Please reproduce the entries below exactly, leaving the pictures out.

▶ Saved entries:
◇ ◇ ◇

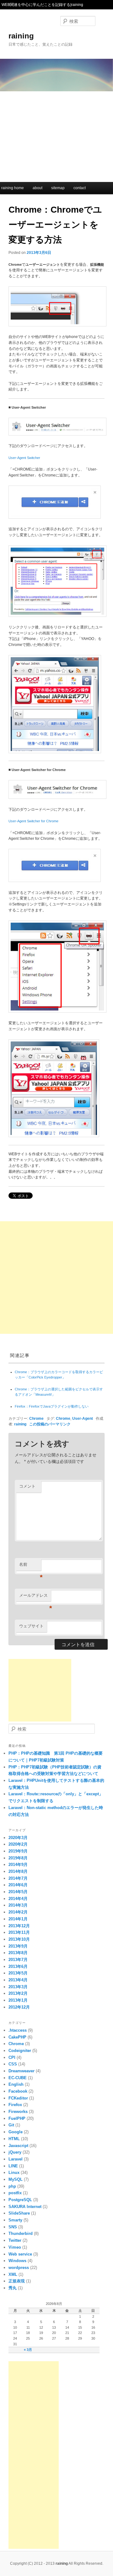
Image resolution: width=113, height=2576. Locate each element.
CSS (12, 2064)
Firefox (15, 2104)
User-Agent (82, 1418)
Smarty (15, 2220)
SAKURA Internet (24, 2206)
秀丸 (12, 2288)
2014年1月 (18, 1919)
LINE (13, 2166)
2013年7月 (18, 1959)
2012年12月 (19, 2007)
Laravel (15, 2159)
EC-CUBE (17, 2077)
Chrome (36, 1418)
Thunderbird (20, 2233)
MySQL (15, 2179)
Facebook (17, 2091)
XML (12, 2274)
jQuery (14, 2152)
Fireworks (18, 2111)
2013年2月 (18, 1993)
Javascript (18, 2145)
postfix (15, 2192)
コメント (27, 1486)
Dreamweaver (21, 2071)
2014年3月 (18, 1905)
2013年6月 (18, 1966)
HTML (14, 2138)
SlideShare (19, 2213)
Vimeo (14, 2247)
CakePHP (17, 2037)
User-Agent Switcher (24, 458)
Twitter (14, 2240)
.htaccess (17, 2030)
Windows (17, 2260)
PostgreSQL (20, 2199)
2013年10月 (19, 1939)
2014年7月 (18, 1878)
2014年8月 (18, 1871)
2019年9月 (18, 1851)
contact (79, 188)
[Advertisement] (56, 135)
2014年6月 (18, 1885)
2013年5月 (18, 1973)
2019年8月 (18, 1858)
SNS (12, 2227)
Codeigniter (19, 2050)
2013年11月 (19, 1932)
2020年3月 (18, 1837)
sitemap (58, 188)
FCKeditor (18, 2098)
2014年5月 (18, 1891)
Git (11, 2125)
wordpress (18, 2267)
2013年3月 (18, 1986)
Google (15, 2132)
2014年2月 (18, 1912)
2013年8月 (18, 1952)
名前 (30, 1566)
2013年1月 (18, 2000)
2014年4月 (18, 1898)
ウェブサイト (31, 1626)
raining (21, 36)
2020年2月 (18, 1844)
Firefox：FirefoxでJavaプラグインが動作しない (52, 1406)
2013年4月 (18, 1980)
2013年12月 (19, 1925)
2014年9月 (18, 1864)
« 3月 (28, 2350)
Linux (13, 2172)
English (16, 2084)
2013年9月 (18, 1946)
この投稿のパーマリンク (50, 1424)
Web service (20, 2254)
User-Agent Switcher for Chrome (33, 821)
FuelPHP (16, 2118)
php (12, 2186)
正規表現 (16, 2281)
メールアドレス (35, 1597)
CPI (11, 2057)
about (37, 188)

◇ ◇ ◇

▶ Expected answer:
Image resolution: width=113, height=2576. Locate each element.
CSS (12, 2064)
Firefox (15, 2104)
User-Agent (82, 1418)
Smarty (15, 2220)
SAKURA Internet (24, 2206)
秀丸 (12, 2288)
2014年1月 (18, 1919)
LINE (13, 2166)
2013年7月 (18, 1959)
2012年12月 (19, 2007)
Laravel (15, 2159)
EC-CUBE (17, 2077)
Chrome (36, 1418)
Thunderbird (20, 2233)
MySQL (15, 2179)
Facebook (17, 2091)
XML (12, 2274)
jQuery (14, 2152)
Fireworks (18, 2111)
2013年2月 (18, 1993)
Javascript (18, 2145)
postfix (15, 2192)
コメント (27, 1486)
Dreamweaver (21, 2071)
2014年3月 (18, 1905)
2013年6月 (18, 1966)
HTML (14, 2138)
SlideShare (19, 2213)
Vimeo (14, 2247)
CakePHP (17, 2037)
User-Agent Switcher (24, 458)
Twitter (14, 2240)
.htaccess (17, 2030)
Windows (17, 2260)
PostgreSQL (20, 2199)
2013年10月 (19, 1939)
2014年7月 (18, 1878)
2014年8月 (18, 1871)
2019年9月 (18, 1851)
contact (79, 188)
[Advertisement] (56, 135)
2014年6月 (18, 1885)
2013年5月 (18, 1973)
2019年8月 (18, 1858)
SNS (12, 2227)
Codeigniter (19, 2050)
2013年11月 (19, 1932)
2020年3月 (18, 1837)
sitemap (58, 188)
FCKeditor (18, 2098)
2014年5月 (18, 1891)
Git (11, 2125)
wordpress (18, 2267)
2013年3月 (18, 1986)
Google (15, 2132)
2014年2月 (18, 1912)
2013年8月 (18, 1952)
名前 (30, 1566)
2013年1月 (18, 2000)
2014年4月 (18, 1898)
ウェブサイト (31, 1626)
raining (21, 36)
2020年2月 (18, 1844)
Firefox：FirefoxでJavaプラグインが動作しない (52, 1406)
2013年4月 (18, 1980)
2013年12月 (19, 1925)
2014年9月 (18, 1864)
« 3月 (28, 2350)
Linux (13, 2172)
English (16, 2084)
2013年9月 (18, 1946)
この投稿のパーマリンク (50, 1424)
Web service (20, 2254)
User-Agent Switcher for Chrome (33, 821)
FuelPHP (16, 2118)
php (12, 2186)
正規表現 (16, 2281)
メールアドレス (35, 1597)
CPI (11, 2057)
about (37, 188)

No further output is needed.